Ülke ekonomisi de, gün geçtikçe kan kaybetmektedir. 1978 – 79 yılları, Türk ekonomisinin yaşadığı belki de en zor yıllardır. İthal ikamesine dayalı bir sanayi modeline sahip olan ekonomide, ithalatın karşılanması için kafi miktarda dış kaynağın temin edilememesi, 1979’daki petrol fiyatlarının artışının zaten kırılgan bir yapıya sahip olan ekonomiye verdiği yük ve tahribat, kaynakların kıt ve yetersiz olması gibi sebepler; tüketim mallarındaki kıtlıklara, kuyruklara, karaborsaya, yokluklara, zaten dar olan döviz rezervinin erimesine ve telafi edilmesi güç kamu açıklarına yol açar2.

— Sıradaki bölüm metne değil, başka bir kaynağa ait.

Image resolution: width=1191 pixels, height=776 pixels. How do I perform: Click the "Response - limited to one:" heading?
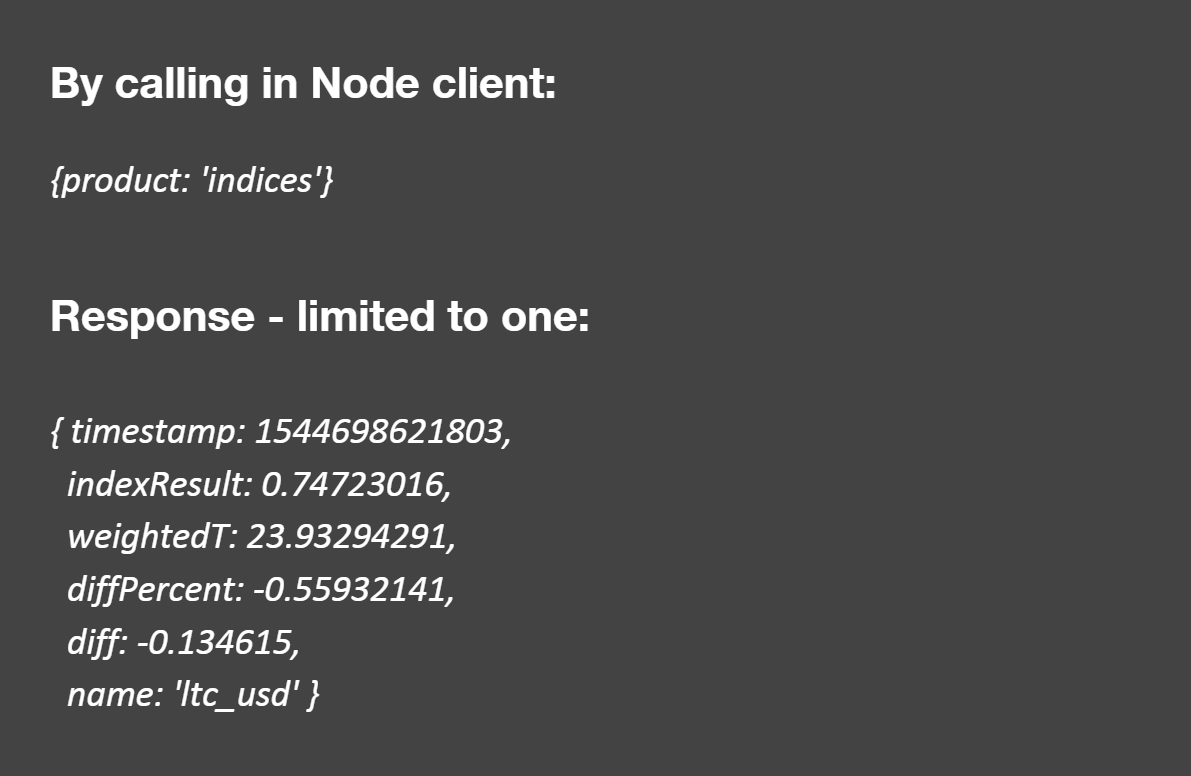click(x=320, y=316)
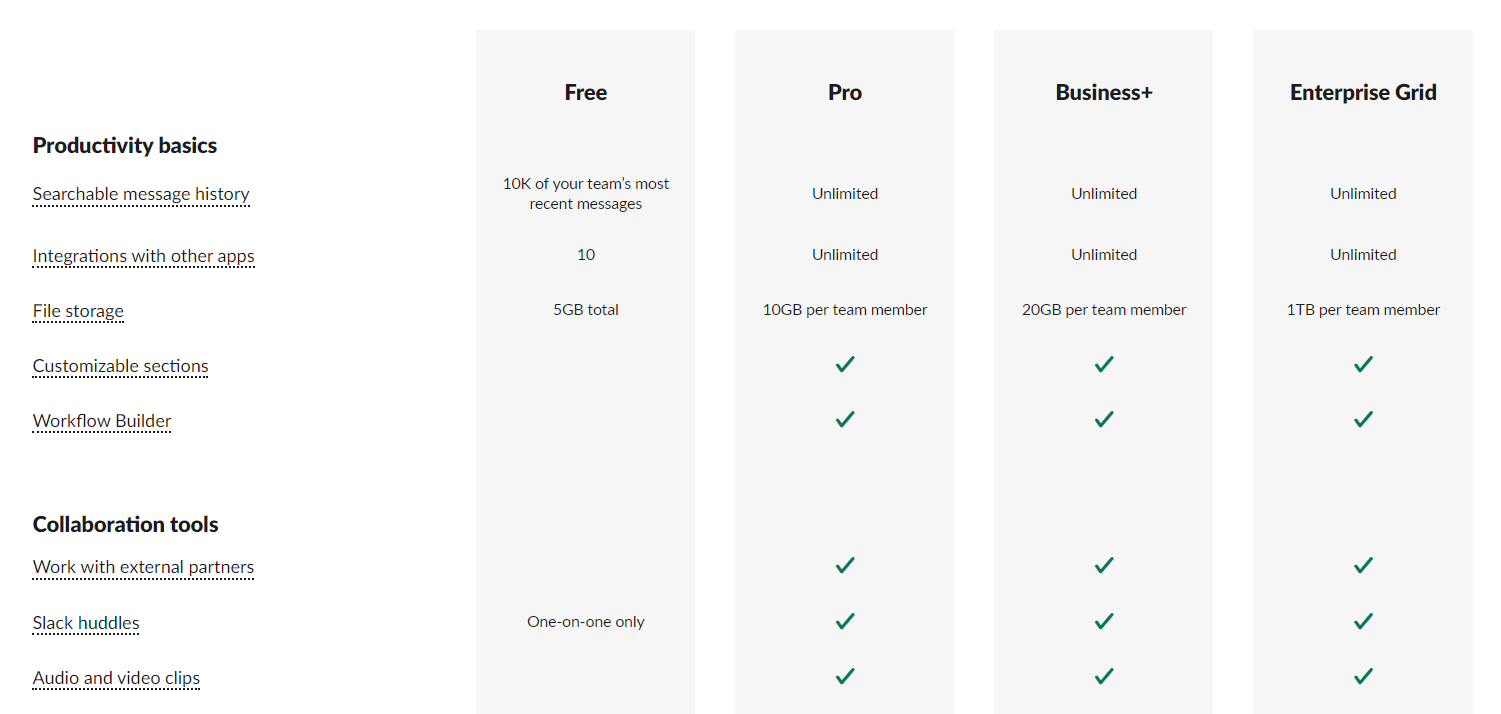Click the Pro checkmark for Customizable sections
The image size is (1501, 714).
(844, 364)
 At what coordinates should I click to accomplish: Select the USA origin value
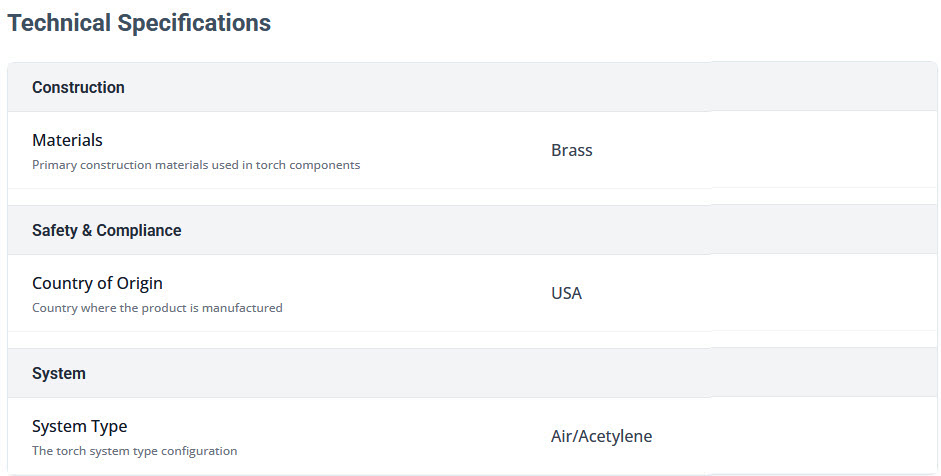tap(566, 293)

1979’da ekonomi çarkı adeta işlemez hale gelmiştir. Yokluk, kıtlık, kuyruklar ve karaborsa, artık tüm ülkede yaygın bir hal almıştır. Akaryakıt, kömür, yağ, tüpgaz, sigara vb. birçok tüketim malzemesi ya yoktur, ya da artık o da bulunabilirse karaborsadan temin edilmektedir. İşsizlik ve enflasyon, almış başını gitmiş, umumî manzara, gerçekten vahimdir. Zamanın azınlık Hükümetinin Başbakanı Demirel durumun vahametini o tarihe mal olmuş ünlü “ülke olarak yetmiş sente muhtaç durumdayız” sözüyle ifade etmiştir3.

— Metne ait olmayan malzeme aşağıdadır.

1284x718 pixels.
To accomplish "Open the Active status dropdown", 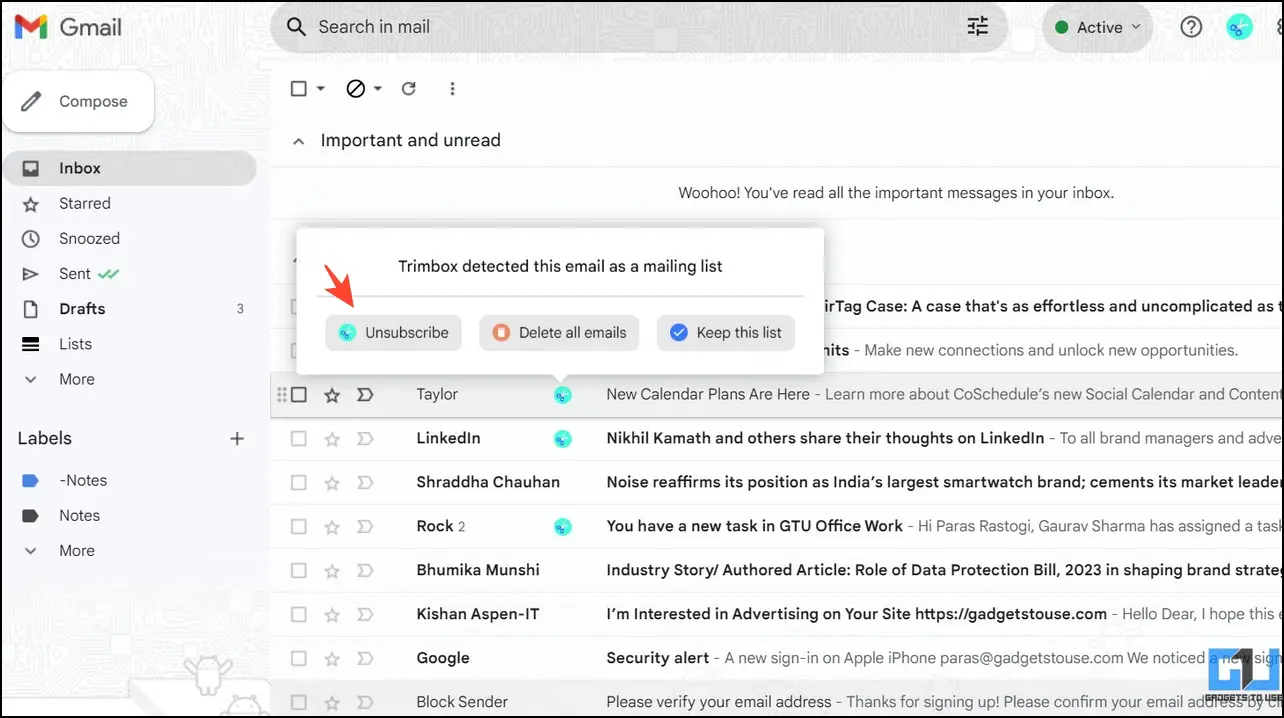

İşte bu ortamda Başbakanlık Müsteşarı ve DPT Müsteşar Vekili Turgut ÖZAL’ın sevk ve idaresinde bir ekip, ekonomiyi bu durumdan kurtarmak için harıl harıl çalışmaktadır. Turgut ÖZAL ve teknisyenlerden kurulu ufak grubu, dış ve iç konjonktürü dikkate alarak, yaşanan ekonomik durgunluğun, kuyrukların, karaborsanın, döviz yokluğunun, kamu açıklarının ve ödemeler dengesi açıklarının sebeplerini dikkatli, ayrıntılı ve titiz tespitlerle ortaya koyarak, dış malî çevrelerin ve uluslararası kuruluşların (IMF gibi) görüşlerini de dikkate alarak ‘reçete’yi hazırlar. Bu reçetenin adı, “24 Ocak Kararları”dır. Türk ekonomisinde bugüne kadar pek görülmemiş radikal değişiklikleri içermiştir. Başbakan Demirel’in bilgisi ve onayıyla, Müsteşar Turgut ÖZAL ve dar teknisyen grubu tarafından hazırlanmıştır4.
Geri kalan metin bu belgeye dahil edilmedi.